EBL to pay 25pc cash, 3pc stock dividends for 2025
FE REPORT | Friday, 17 April 2026
The board of directors of Eastern Bank Limited has recommended a 25 per cent cash dividend along with a 3 per cent stock dividend for the year ended December last year.
The decision was disclosed in a price-sensitive statement. The bank's annual general meeting (AGM) will be held on June 11 through a virtual platform, while the record date has been set for May 6.
EBL reported consolidated earnings per share (EPS) of Tk 5.23 for 2025, up from Tk 4.14 (restated) in the previous year. Consolidated net asset value (NAV) per share rose to Tk 31.38 from Tk 27.09 (restated), and consolidated net operating cash flow per share (NOCFPS) increased to Tk 20.12 from Tk 15.09 (restated) during the period.
The bank's overall financial performance remained robust during the year, with profit growing by 20 per cent to Tk 9.01 billion, supported by a resilient business model in a challenging operating environment.
Investments recorded sharp growth of 47.8 per cent, reaching Tk 211.47 billion by the end of the year.
Asset quality was further strengthened, with the non-performing loan (NPL) ratio declining to 2.24 per cent in December 2025, significantly lower than the industry average. The bank also maintained full compliance with regulatory requirements.
Profitability indicators showed continued improvement, with return on equity (ROE) rising to 19.13 per cent in 2025 from 18.57 per cent a year earlier.
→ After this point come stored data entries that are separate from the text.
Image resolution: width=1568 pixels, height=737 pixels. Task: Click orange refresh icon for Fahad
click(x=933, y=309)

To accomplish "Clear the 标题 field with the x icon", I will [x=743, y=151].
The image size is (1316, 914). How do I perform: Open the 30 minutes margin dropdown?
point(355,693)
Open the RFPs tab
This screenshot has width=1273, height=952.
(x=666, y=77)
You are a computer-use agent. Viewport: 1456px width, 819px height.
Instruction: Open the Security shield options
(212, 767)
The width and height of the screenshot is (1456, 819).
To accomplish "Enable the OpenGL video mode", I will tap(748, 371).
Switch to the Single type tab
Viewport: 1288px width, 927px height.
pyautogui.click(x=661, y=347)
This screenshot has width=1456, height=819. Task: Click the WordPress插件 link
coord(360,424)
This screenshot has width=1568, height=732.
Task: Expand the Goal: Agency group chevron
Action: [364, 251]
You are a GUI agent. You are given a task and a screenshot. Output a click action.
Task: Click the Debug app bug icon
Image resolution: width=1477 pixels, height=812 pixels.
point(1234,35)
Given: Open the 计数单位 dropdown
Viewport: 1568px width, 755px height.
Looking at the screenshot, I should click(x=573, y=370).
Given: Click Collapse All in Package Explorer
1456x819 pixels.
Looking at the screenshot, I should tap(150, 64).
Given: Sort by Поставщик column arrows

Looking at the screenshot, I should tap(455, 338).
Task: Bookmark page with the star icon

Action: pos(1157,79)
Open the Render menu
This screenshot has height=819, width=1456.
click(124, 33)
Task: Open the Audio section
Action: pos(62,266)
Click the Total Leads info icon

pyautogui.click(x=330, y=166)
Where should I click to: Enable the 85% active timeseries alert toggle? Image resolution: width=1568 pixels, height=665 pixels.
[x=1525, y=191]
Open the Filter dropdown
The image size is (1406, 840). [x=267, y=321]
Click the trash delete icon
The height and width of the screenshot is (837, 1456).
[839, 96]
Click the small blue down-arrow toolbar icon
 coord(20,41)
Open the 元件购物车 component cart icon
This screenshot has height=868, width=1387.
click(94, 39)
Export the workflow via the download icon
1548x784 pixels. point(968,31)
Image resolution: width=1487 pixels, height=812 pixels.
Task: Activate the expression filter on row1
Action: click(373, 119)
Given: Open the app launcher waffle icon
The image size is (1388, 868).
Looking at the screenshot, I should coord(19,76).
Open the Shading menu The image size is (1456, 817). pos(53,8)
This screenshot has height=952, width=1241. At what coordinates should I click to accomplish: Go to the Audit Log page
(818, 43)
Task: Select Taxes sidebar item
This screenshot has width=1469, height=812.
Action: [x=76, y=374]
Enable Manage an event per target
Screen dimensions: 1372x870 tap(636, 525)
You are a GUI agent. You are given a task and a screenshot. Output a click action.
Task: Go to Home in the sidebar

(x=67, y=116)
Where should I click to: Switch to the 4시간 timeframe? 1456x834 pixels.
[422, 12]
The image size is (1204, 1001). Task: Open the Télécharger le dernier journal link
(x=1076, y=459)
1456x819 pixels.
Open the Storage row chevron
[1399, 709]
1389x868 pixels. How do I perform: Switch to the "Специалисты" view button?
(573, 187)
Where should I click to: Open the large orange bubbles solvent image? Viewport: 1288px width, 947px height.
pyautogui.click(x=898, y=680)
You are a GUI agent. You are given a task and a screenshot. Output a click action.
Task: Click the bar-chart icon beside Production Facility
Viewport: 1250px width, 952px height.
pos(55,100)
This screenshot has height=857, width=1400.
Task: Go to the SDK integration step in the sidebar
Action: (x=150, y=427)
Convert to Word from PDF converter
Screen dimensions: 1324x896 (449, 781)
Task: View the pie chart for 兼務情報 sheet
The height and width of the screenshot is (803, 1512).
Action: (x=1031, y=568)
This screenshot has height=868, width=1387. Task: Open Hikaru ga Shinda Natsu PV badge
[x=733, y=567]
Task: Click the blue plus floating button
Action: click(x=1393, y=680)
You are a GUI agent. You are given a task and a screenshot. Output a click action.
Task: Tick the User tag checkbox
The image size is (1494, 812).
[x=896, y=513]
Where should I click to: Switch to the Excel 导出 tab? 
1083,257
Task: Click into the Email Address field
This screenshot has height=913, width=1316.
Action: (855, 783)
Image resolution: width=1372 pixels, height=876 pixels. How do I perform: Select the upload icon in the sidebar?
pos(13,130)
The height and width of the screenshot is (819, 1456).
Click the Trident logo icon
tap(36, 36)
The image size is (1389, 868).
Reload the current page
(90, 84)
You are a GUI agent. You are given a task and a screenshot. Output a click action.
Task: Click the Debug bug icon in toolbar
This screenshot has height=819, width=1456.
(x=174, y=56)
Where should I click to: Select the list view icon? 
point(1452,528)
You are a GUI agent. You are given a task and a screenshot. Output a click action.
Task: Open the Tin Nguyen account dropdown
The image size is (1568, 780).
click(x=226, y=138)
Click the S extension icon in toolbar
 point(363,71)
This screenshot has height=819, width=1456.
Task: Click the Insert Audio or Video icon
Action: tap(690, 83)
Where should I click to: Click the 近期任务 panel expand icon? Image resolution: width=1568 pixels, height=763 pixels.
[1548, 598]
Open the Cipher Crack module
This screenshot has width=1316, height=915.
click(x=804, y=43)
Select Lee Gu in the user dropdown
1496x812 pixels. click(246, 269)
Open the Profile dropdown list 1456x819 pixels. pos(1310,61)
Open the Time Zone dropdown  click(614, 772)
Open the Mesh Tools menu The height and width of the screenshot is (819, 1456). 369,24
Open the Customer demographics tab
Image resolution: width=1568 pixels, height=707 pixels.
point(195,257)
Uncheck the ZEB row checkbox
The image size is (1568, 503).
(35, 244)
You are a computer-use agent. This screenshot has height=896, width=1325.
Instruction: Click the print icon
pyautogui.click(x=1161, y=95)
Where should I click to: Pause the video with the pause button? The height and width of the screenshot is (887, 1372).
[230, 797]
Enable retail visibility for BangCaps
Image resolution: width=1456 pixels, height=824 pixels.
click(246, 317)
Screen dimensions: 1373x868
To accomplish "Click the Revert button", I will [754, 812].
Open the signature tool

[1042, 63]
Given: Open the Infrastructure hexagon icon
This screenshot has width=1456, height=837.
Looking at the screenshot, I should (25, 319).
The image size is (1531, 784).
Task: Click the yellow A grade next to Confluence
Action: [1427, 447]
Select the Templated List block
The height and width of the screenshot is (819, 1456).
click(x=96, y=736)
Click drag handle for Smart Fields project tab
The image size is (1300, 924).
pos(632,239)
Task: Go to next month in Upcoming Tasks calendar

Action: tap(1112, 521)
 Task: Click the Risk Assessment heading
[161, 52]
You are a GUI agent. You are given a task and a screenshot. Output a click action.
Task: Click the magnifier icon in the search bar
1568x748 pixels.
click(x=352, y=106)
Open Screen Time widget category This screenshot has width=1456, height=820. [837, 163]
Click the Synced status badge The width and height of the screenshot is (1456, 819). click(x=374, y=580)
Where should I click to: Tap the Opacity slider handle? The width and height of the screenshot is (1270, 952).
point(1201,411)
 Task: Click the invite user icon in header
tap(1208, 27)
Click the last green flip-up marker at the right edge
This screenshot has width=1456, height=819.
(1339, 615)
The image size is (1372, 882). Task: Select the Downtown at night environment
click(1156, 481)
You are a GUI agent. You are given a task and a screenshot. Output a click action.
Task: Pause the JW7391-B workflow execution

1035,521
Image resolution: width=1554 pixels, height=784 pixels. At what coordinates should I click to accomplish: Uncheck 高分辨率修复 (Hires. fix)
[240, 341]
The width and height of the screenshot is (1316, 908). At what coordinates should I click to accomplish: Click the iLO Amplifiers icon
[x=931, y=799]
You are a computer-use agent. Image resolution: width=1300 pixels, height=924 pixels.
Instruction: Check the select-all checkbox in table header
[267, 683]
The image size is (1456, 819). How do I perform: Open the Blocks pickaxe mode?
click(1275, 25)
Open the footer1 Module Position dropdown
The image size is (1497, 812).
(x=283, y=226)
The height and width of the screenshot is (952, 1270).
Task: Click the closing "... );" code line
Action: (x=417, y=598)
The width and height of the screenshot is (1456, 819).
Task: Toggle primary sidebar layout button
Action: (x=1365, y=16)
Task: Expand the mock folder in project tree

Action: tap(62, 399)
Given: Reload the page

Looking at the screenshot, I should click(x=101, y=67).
The cost-to-income ratio remained among the lowest in the industry at 40.36 per cent, underscoring operational efficiency.
To support future growth and enhance resilience, the bank strengthened its capital base, with the capital-to-risk-weighted assets ratio (CRAR) increasing to 15.49 per cent on a solo basis, up from 15.11 per cent in 2024.
The bank said the recommended stock dividend is aimed at further reinforcing its capital base to support business expansion and improve regulatory ratios. It also clarified that the stock dividend will be issued from current year profits and not from any reserves or unrealised gains, ensuring no adverse impact on retained earnings.